Details of the rent arbitration scheme are still awaited, but it is likely to include at least:
- Ring-fencing of so-called "COVID arrears" by reference to the periods of time when businesses were forced to close by government regulations.
This means that businesses which chose not to re-open for commercial reasons may not be able to benefit from the scheme. The definition of "COVID arrears" will also likely differ for different sectors to reflect the fact that, for example, nightclubs were closed for longer periods than non-essential retail.
Some businesses of course were only open for relatively short periods between lockdowns, and might argue that they were not able to trade freely due to continuing restrictions.
- Reductions in the rent payable during the lockdown periods to reflect (at least to some extent) the drop in turnover for the tenant business.

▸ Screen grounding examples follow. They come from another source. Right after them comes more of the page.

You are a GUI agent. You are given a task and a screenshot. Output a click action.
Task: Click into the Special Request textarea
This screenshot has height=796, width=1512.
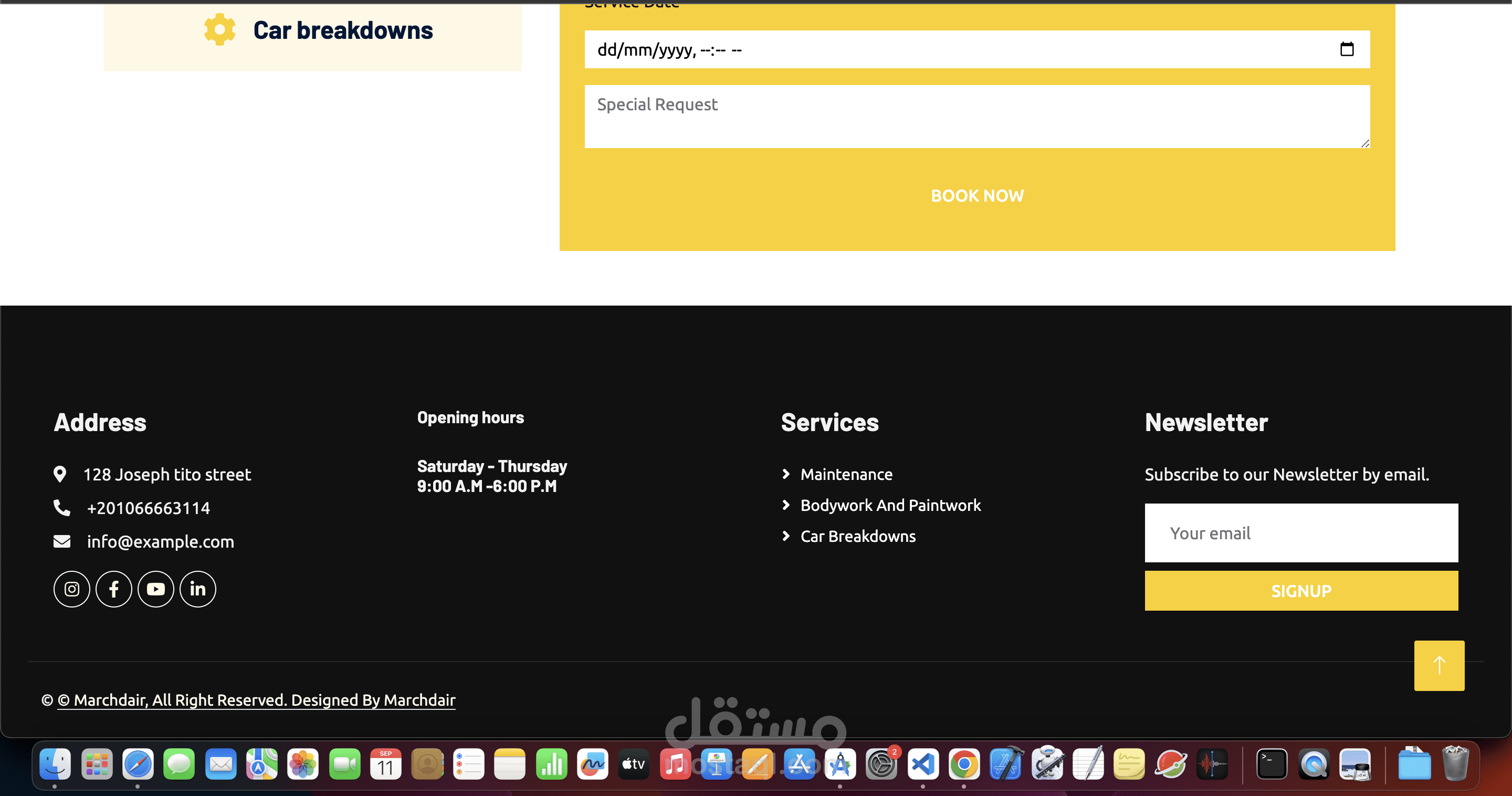(976, 116)
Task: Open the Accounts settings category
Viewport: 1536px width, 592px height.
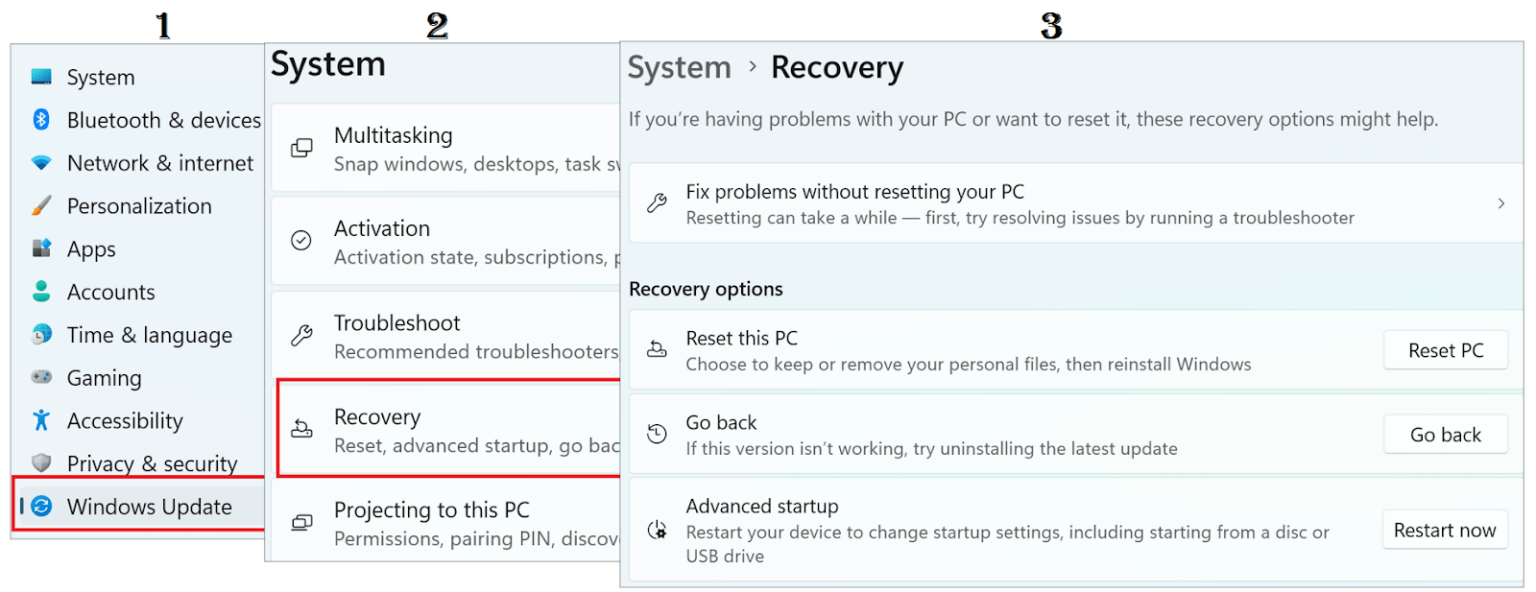Action: 110,292
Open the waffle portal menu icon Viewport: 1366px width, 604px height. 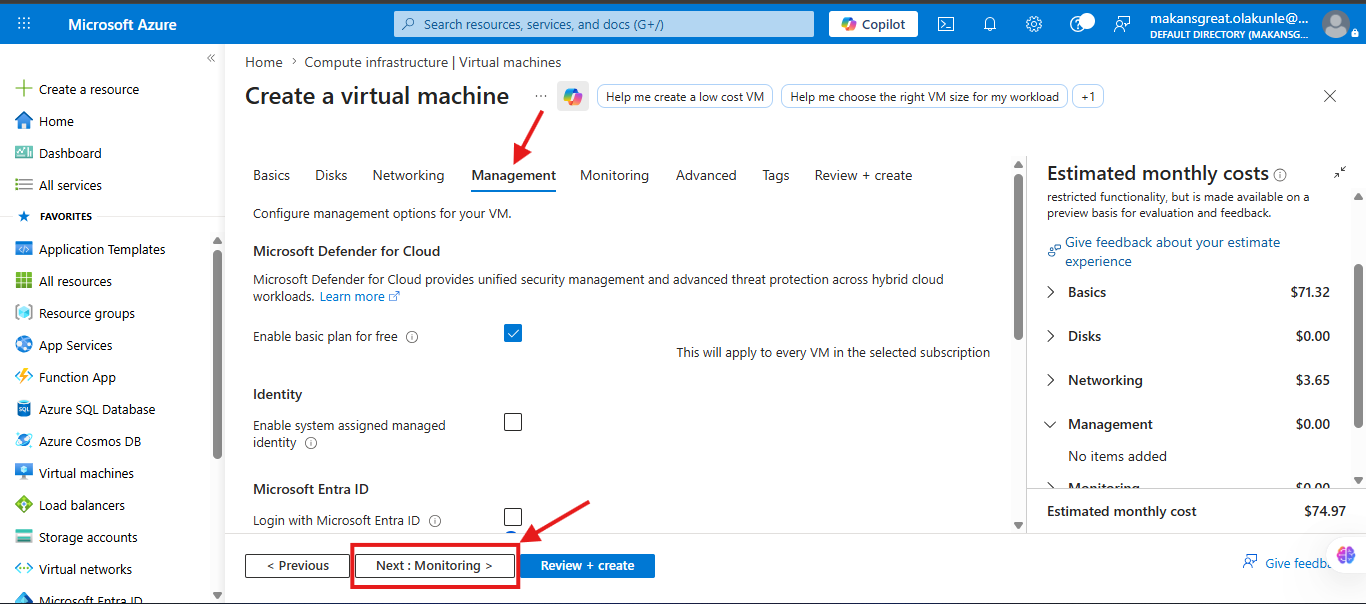click(x=24, y=24)
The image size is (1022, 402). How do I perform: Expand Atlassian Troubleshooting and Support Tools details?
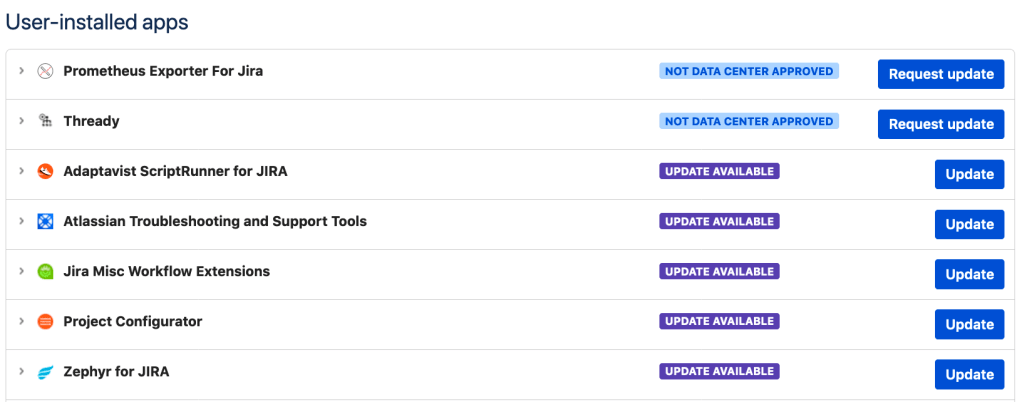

This is intended to take into account the fact that some businesses could not trade at all during lockdown while others were able to continue to trade on an alternative basis (e.g. restaurants offering takeaway service).
Landlords can still issue money claims through the courts to recover arrears of rent (or other sums due from tenants) and many have successfully obtained summary judgments for the full amounts due. Given the uncertainties of the rent arbitration scheme, and the ongoing restrictions on winding up petitions for rent arrears, landlords would be wise to consider whether they should issue a money claim in the short-term, rather than risk losing out under the arbitration scheme in the long-term.
The continuing restrictions on creditor action will be particularly frustrating for landlords, given that other creditors will be able to make use of winding up petitions once again (subject to meeting the relevant requirements), enabling such creditors to pursue debtors for unpaid debts in priority to landlords’ own claims against those debtors (as tenants) for outstanding rent arrears.
Of course, this feature also presents a real challenge to directors of debtors, given that they are no longer afforded the "air cover" of the suspension of the wrongful trading provisions of the Insolvency Act 1986 (this temporary relief was removed with effect on 1 July 2021). In deciding whether to pay a non-landlord creditor who is threatening the debtor with winding-up proceedings, those directors will also need to consider whether they will eventually be able to reach a satisfactory accommodation with their landlord creditors, once the arbitration process has run its course. Faced with this mandatory "time subordination" of their rent arrears claims, commercial landlords may be well advised to write stiff letters to their defaulting tenants, warning them of the perils of "wrongful trading" if they start cutting cheques to creditors on a "first come first served" basis.